I bought one of these oiler pen from LeeValley a couple yrs back http://www.leevalley.com/en/wood/page.aspx?p=43266&cat=1 but still have to load it LOL Should purchase a unit of mobil . . .

I also have one those lgb pens which tends to be a real pain getting anything to flow out when ya want it .

If it came in a plastic container, chances are it’s plastic-compatible.

John-
Good assumption – depends on the kind of plastic container. Regular dino motor oil in the plastic quart bottles is a no-no on the plastic used in the model train gearing, reports Ron Gibson, former mgmt. at LGB. Good guess is it hardens the material.

John Le Forestier said:
If it came in a plastic container, chances are it's plastic-compatible.
John:

From this and previous posts, I assume you do not believe that most lubricants can damage the plastics that are used in our trains.

A few years ago, I witnessed an H0 locomotive that was destroyed by the application of a non-compatible oil to the running gear. My young neighbor thought he was doing the right thing, but way over-lubricated the locomotive with an oil that literally softened the plastic over a period of less than 48 hours so it would not hold its shape. Fortunately it was an inexpensive locomotive, so was easily replaced, along with providing this budding modeler with some plastic compatible lubricants and instructions on application.

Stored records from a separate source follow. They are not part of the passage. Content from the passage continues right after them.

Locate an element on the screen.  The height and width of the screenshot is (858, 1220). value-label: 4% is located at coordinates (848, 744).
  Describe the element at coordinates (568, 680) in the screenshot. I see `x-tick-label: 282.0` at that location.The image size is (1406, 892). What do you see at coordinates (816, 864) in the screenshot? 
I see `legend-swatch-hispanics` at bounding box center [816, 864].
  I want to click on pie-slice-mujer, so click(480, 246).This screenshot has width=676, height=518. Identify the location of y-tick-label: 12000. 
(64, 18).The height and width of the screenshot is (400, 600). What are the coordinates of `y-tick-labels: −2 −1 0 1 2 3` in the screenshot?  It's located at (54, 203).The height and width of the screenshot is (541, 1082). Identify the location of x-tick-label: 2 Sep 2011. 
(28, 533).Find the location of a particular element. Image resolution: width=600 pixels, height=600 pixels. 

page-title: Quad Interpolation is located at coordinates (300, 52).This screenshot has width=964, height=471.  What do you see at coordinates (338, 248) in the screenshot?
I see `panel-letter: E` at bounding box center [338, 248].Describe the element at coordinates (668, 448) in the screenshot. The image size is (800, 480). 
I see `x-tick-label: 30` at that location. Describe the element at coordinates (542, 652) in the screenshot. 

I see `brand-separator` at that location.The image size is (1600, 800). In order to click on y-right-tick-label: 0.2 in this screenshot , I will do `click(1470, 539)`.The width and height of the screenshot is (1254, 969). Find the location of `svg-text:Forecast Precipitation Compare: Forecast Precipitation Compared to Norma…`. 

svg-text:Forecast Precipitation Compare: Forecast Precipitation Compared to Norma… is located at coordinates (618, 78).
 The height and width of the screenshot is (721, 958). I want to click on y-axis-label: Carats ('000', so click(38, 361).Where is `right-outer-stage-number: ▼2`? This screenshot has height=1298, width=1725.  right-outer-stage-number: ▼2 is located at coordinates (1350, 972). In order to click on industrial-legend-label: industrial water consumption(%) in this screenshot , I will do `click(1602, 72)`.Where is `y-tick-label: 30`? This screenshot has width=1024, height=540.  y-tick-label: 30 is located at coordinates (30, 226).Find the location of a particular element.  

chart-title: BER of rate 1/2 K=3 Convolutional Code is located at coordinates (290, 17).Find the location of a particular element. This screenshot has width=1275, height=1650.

There are lots of different plastics and lots of different lubricants. In today’s market, most lubricants will not damage most plastics, but some combinations are definitely not compatible. For example, there are very few chemicals that will attack teflon, while many styrene plastics are vulnerable to damage by hydrocarbon oils. Just because an oil comes in a blow molded plastic bottle of unknown composition does not in any way guarantee or even imply that the oil is compatible with our injection molded plastic models.

I do appreciate that you used the term “. . . chances are it’s plastic-compatible,” but I don’t think it is wise to encourage folks to take a chance with an expensive engine or piece of rolling stock.

I am not saying it is always necessary to purchase the most expensive lubricants in tiny packaging just because the are labeled “plastic compatible.” When I am in doubt, I do the research to verify the compatibility before I use the materials. Examples are Wendell’s original report (top of this old thread) on using synthetics and my own contacts with the makers of WD-40 regarding plastic compatibility. (It is plastic compatible.)

Just my opinion (and my pocket book). Your mileage may vary.

Happy (well lubricated) RRing,

Jerry

Thanks Jerry, and I agree with you - moreover you know far more about these things than I do.

Glad to hear about WD-40; always thought it was OK. I must be pretty lucky - I’ve never had a problem. Mind you, I’ve been using WD-40 forever, and lithium grease for the heavier lifting.

Just to be clear, I use the last drops of motor oil to top up my general purpose oilcan, and that is used for oiling hinges around the house and bits and pieces around the car & shop. Metals, in other words.

Really, the only point of my post was to caution folk that there are sellers out there who will take perfectly ordinary stuff - be it oil, chemicals, solvents, etc etc, and repackage it in tiny quantities with a ‘buy me’ label to sell to the gullible at any price they can get.

The active ingredients of a great many of the fancy products on the store shelf are in fact very common substances. Often we already have exactly what we need at home in some cheap bulk amount by some other name, or we could easily get it, but we just don’t realize it! Some examples that leap to mind are acetic and oxalic acids, gypsum, hydrogen peroxide, ammonia, baking soda, and methyl alcohol. All of these are as common as dirt, cheap as heck, useful as all getout, and, if you want to go that way, available in expensive disguise.

All the same, your story of the oil and the kid next door is an object lesson for all of us! Cheers.